Elfman goes (chocolate-covered) nuts

By Rob Lowman (Entertainment Editor)
U-San Bernando County Sun, 2005[unverified]
Source: http://u.sbsun.com/Stories/0,1413,216~24281~2965262,00.html

Things got a little crazy at composer Danny Elfman's home studio when he began creating the singing parts for the Oompa Loompa songs in Tim Burton's Charlie and the Chocolate Factory.
"Once I started having fun with it, I literally got to the point where it was nuts. I'd be laying one part after another, then I'd be screaming falsettos and my wife (actress Bridget Fonda) would come down to check on me because she thought I !was going nuts."
But it's probably a bit nuts to write Oompa Loompa songs anyway.
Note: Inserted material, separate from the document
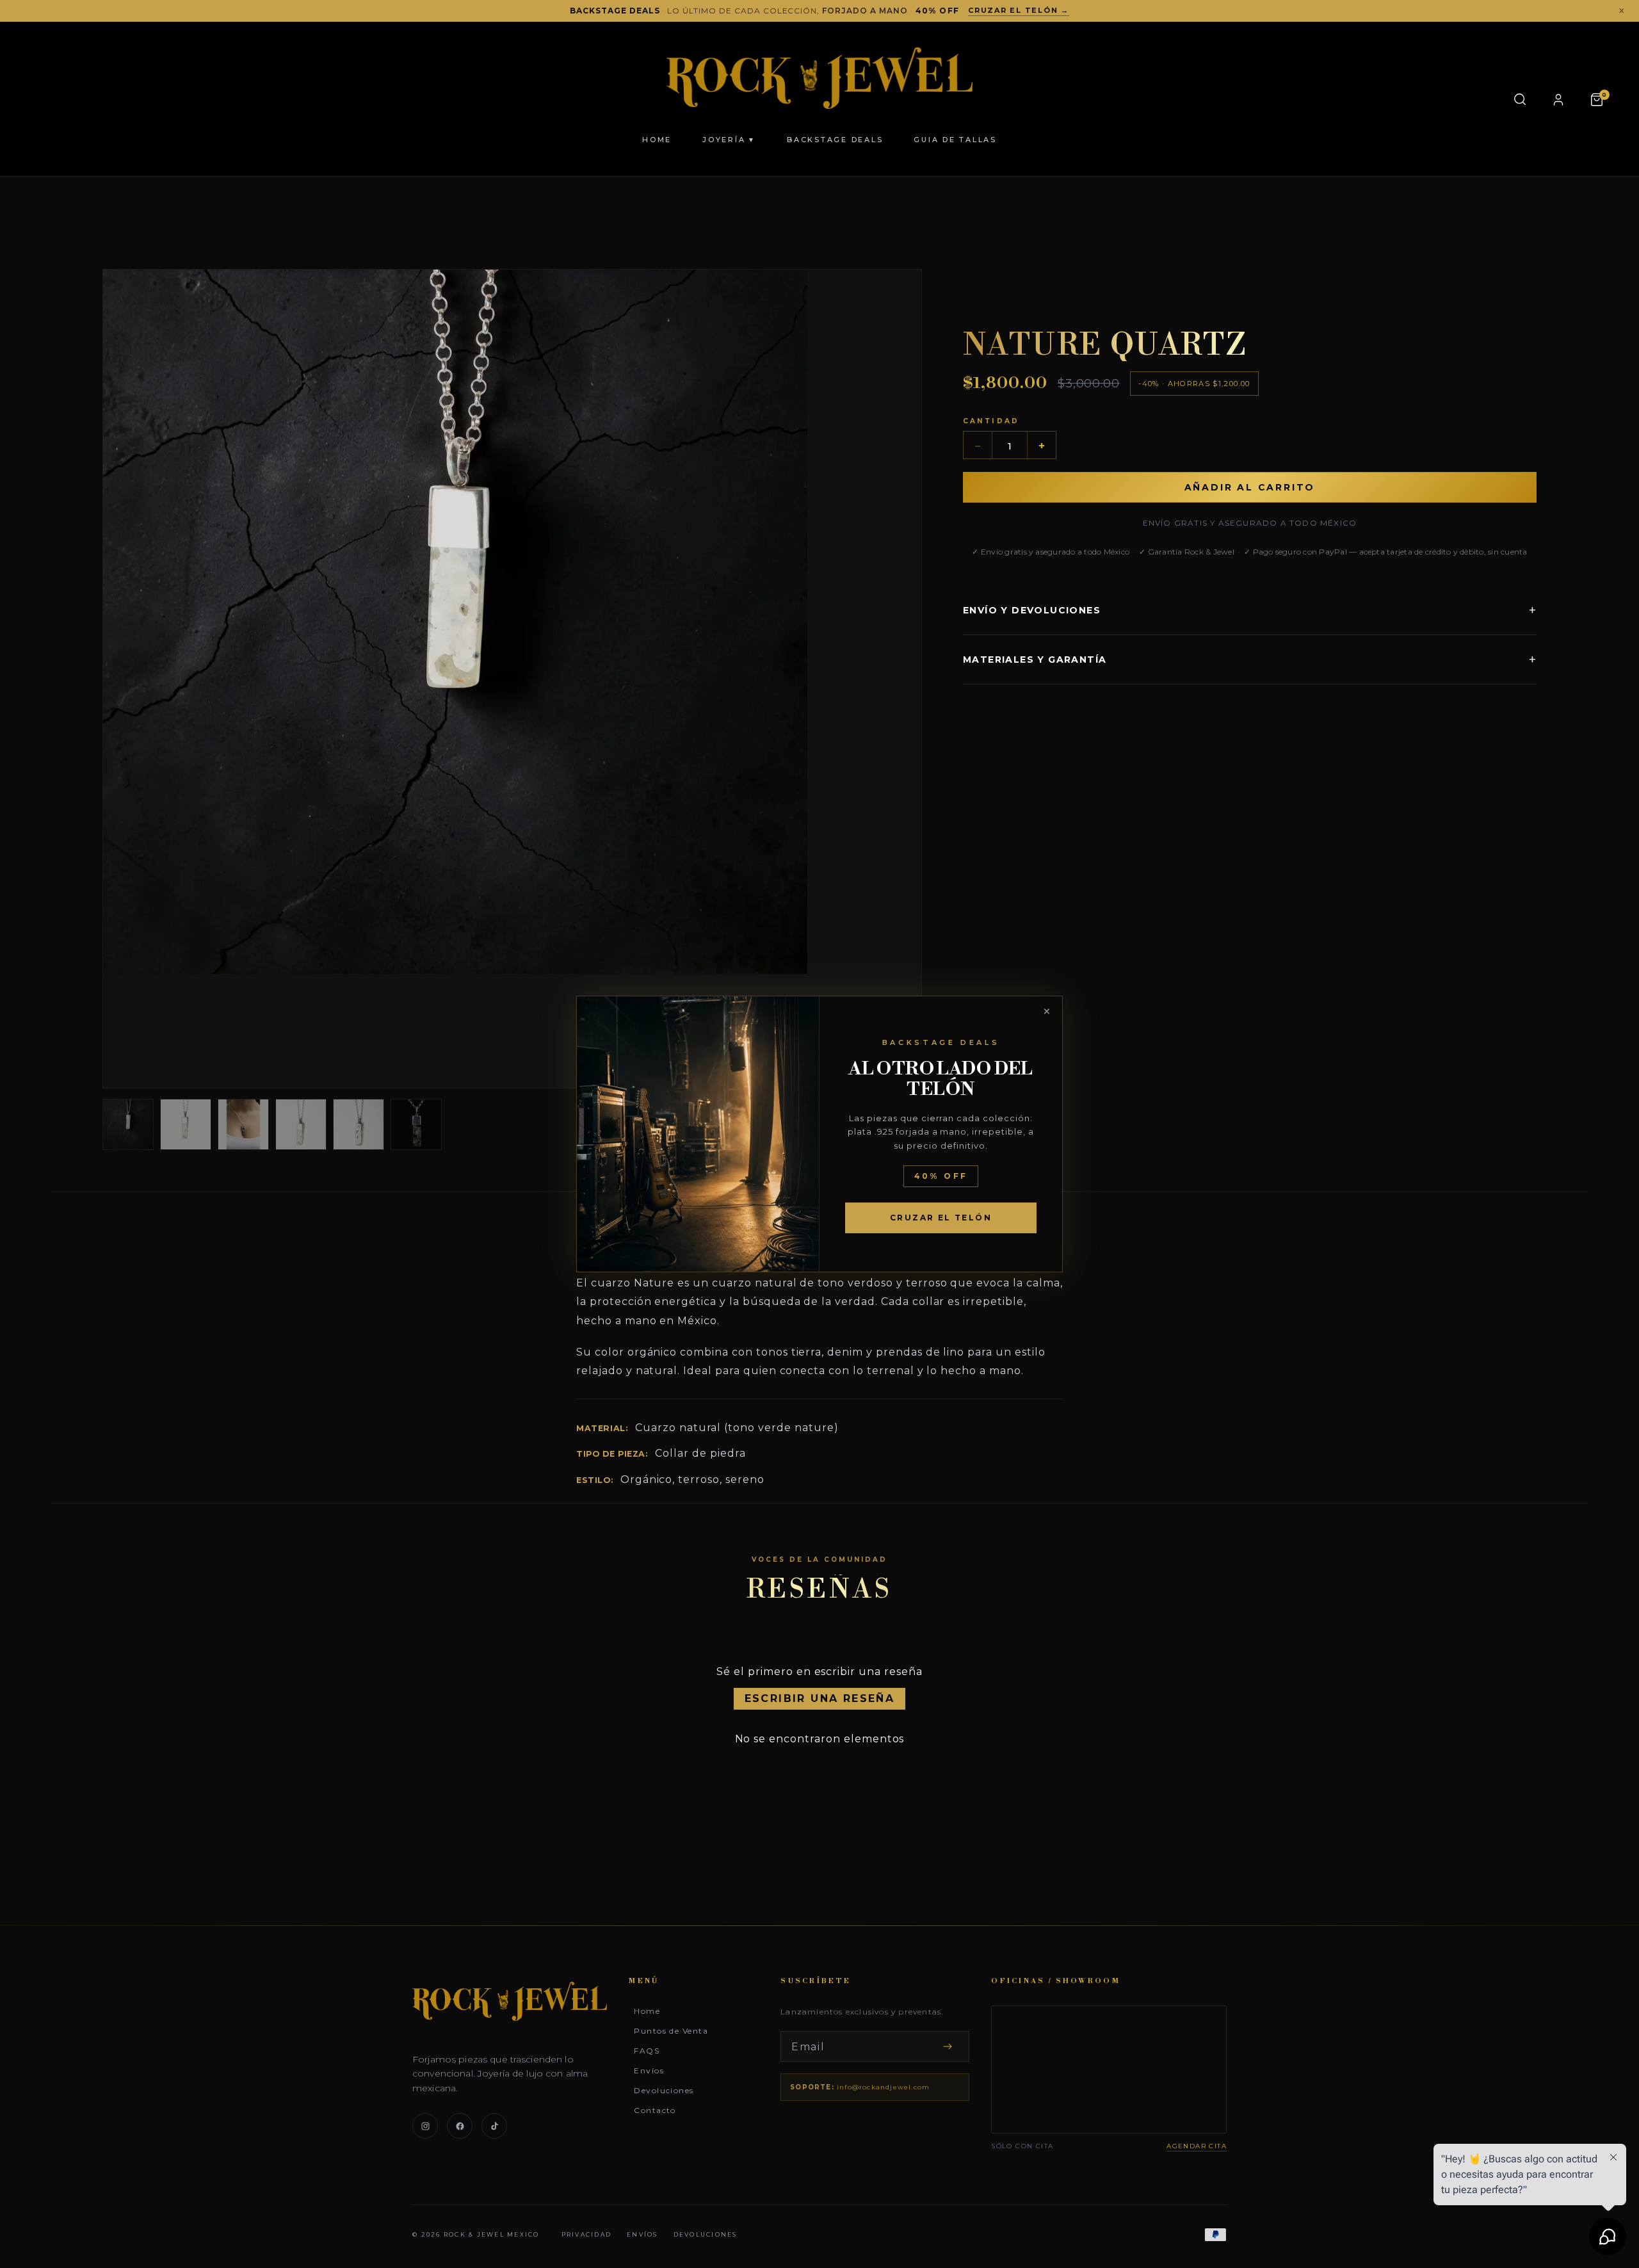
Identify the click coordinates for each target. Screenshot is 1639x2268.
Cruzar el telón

The score to the first adaptation of Roald Dahl's book, the 1971 Willy Wonka & the Chocolate Factory, had much-loved songs like "Candy Man" and "Pure Imagination" by Anthony Newley and Lesley Bricusse.
Burton and Elfman decided that in Charlie only the Oompas would sing. In Dahl's book, they either sang (or chanted - it's not clear) after each child departed. The pair decided to use the author's words.
"I'm already expecting to catch a lot of flak at my end for turning these charming Oompa Loompa things into Bollywood extravaganzas," says the 52-year-old composer and father of a 6-month-old son. He has two daughters from a previous marriage.
There are five songs in "Charlie" - "Wonka's Welcome Song" (sort of a deranged "It's a Small World"-style ditty) and four tunes for the children ("Augustus Gloop," "Violet Beauregarde," "Veruca Salt" and "Mike Teavee"). Burton and Elfman wanted to model the numbers after big Bollywood productions.
After he wrote "Augustus," Elfman says it was Burton's idea to go in a completely different direction for each song, and the pair started "clowning" around with ideas like "ABBA meets the Mamas and Papas meets the Byrds." "Veruca" became "kinda psychedelic and '60s hippie," while "Mike" was the rock number, and "Violet" was influenced by '70s blaxploitation movies and groups like Earth, Wind and Fire.
So the songs could be choreographed, Elfman started laying down the vocals in his home. Elfman did every part six times. "Depending on the song, I would take two of the voices and modulate them up a little bit - which slightly Munchkin-izes them. Then I might take two more and shift them even further." But he decided not to make all the voices sound like Munchkins and instead gave them a total range; so you'll hear some Oompas singing bass, even if they all look the same.
This is the 11th film that Elfman has scored for Burton.
"In a way, he's like another actor in the film," the director says of Elfman. "His music has always been a guidepost, a way to help define the various elements of the story and draw it all together."